I'm having a problem not much related to LabVIEW but circuit design. Part of what I want in this project is to send a certain current, which could be in the range of 0.1uA to 10uA and -0.1uA to -10uA, to a biochemical sample. One week before, this problem didn't exist when we were connecting to a current source which could send out any current we wanted. Now the problem comes up because we want to get rid of this current source. By using DAQ card we can output a positive or negative voltage certainly. So the problem is, how to convert this voltage to current?

The easiest way you may think of is to put a fixed resistor across the output voltage. However, when we try to achieve such tiny current, using a resistor could have a couple issues, such as temperature-dependence and lack-of-precision.

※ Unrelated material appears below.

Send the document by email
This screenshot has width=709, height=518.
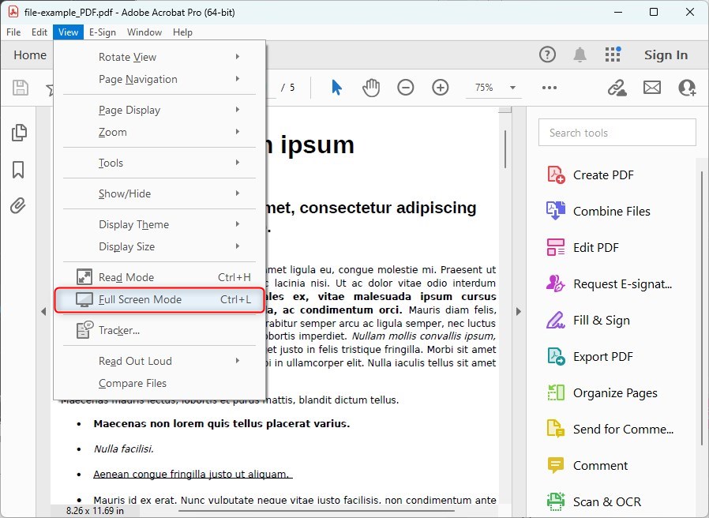click(x=651, y=88)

I thought of another approach that takes voltage as Vgs of a NMOS and then generates a Id which is very stable. In this way, how to generate a negative current is a unsolved question for me so far. How about those commercial voltage-to-current ICs? Do those provide only positive currents?

How about this one:
http://www.edn.com/article/CA321804.html
This circuit can generate a positive or negative current depending on input voltage.
Do you have an easier way making the circuit?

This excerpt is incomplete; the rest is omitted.